• **Yang Harus Dikerjakan**
**1)** Sebutkan semua jenis SIM beserta tarif resminya yang tercantum dalam teks tentang biaya SIM.
**2)** Kutip bagian teks tentang biaya SIM yang dimulai dengan "Namun, yang menjadi" dan berlanjut sampai "Sulbar Rabu (3/7/2025).".
:: Kutipan Pilihan ::
Himpunan Mahasiswa Islam (HMI) Badan
Koordinasi Sulawesi Barat (Badko Sulbar) secara tegas menyampaikan sikap kritis terhadap klarifikasi yang disampaikan oleh Kepala Seksi SIM Direktorat Lalu Lintas (Ditlantas) Polda Sulbar KOMPOL FERRIX SANDHY ANGGARA, S.E., M.M., CPHRM, beberapa waktu lalu.

Kami menilai imbauan agar masyarakat melaporkan dugaan pungli tidak cukup untuk
menyelesaikan persoalan yang sudah mengakar apalagi jika tidak dibarengi dengan upaya konkret berupa transparansi total terkait seluruh komponen biaya yang dibebankan dalam proses pengurusan SIM termasuk biaya kesehatan dan psikologi dan biaya adminitrasi lain yang selama ini diduga menjadi ruang praktik komersialisasi di tingkat Polres kabupaten.

HMI Badko Sulbar mengingatkan, seluruh biaya resmi pengurusan SIM telah diatur dalam Pasal 77 ayat (1) Undang-Undang Nomor 22 Tahun 2009 tentang Lalu Lintas dan Angkutan Jalan. Biaya penerbitan SIM sendiri telah ditetapkan melalui Peraturan Pemerintah Nomor 76 Tahun 2020 tentang Jenis dan Tarif atas Jenis Penerimaan Negara Bukan Pajak yang Berlaku pada Kepolisian Negara Republik Indonesia.

Berdasarkan ketentuan ini tarif resmi adalah:
 Rp120.000 untuk SIM A
 Rp100.000 untuk SIM C
 Rp50.000 untuk SIM D
 dan Rp250.000 untuk SIM Internasional.

Namun, yang menjadi persoalan adalah adanya komponen biaya tambahan di luar ketentuan resmi seperti Tes kesehatan, Tes psikologi, Asuransi dan biaya lain (tidak selalu dijelaskan).

realisasinya di lapangan biaya ini kerap tidak memiliki standar yang jelas, tidak diumumkan secara terbuka bahkan masyarakat tidak diberikan tanda bukti resmi atas pembayaran kedua tes tersebut.

“Kami menemukan di berbagai kabupaten di Sulbar masyarakat harus membayar total biaya pembuatan SIM C bisa mencapai Rp350.000 hingga lebih padahal secara resmi hanya Rp100.000. Sisanya, diklaim untuk tes kesehatan dan psikologi tapi masyarakat tidak pegang bukti tidak ada kejelasan standar biaya dan hasil tes pun seringkali tidak transparan,” ungkap Fauzan Wasekum
PTKP HMI Badko Sulbar Rabu (3/7/2025).
:::
:: Data Mentah ::
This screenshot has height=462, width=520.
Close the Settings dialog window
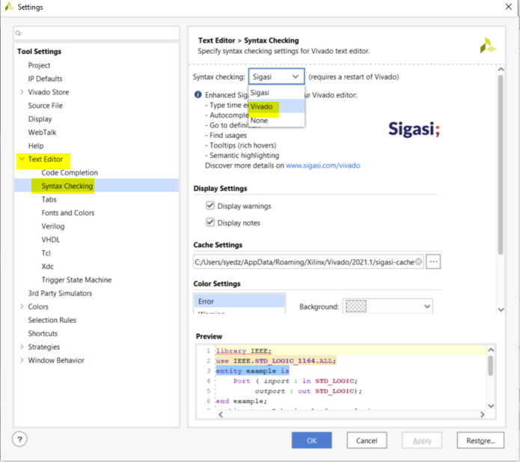(502, 7)
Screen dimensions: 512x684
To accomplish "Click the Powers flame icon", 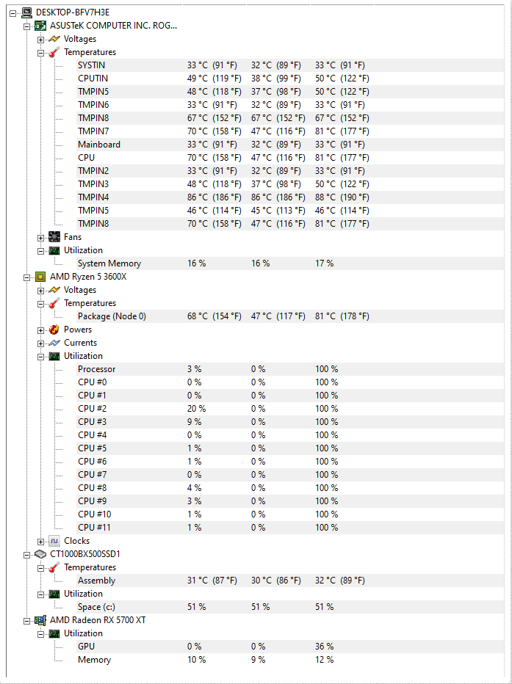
:::
• **Jawaban Berurutan**
**1)**
- SIM A: Rp120.000
- SIM C: Rp100.000
- SIM D: Rp50.000
- SIM Internasional: Rp250.000

**2)**
Namun, yang menjadi persoalan adalah adanya komponen biaya tambahan di luar ketentuan resmi seperti Tes kesehatan, Tes psikologi, Asuransi dan biaya lain (tidak selalu dijelaskan).

realisasinya di lapangan biaya ini kerap tidak memiliki standar yang jelas, tidak diumumkan secara terbuka bahkan masyarakat tidak diberikan tanda bukti resmi atas pembayaran kedua tes tersebut.

“Kami menemukan di berbagai kabupaten di Sulbar masyarakat harus membayar total biaya pembuatan SIM C bisa mencapai Rp350.000 hingga lebih padahal secara resmi hanya Rp100.000. Sisanya, diklaim untuk tes kesehatan dan psikologi tapi masyarakat tidak pegang bukti tidak ada kejelasan standar biaya dan hasil tes pun seringkali tidak transparan,” ungkap Fauzan Wasekum
PTKP HMI Badko Sulbar Rabu (3/7/2025).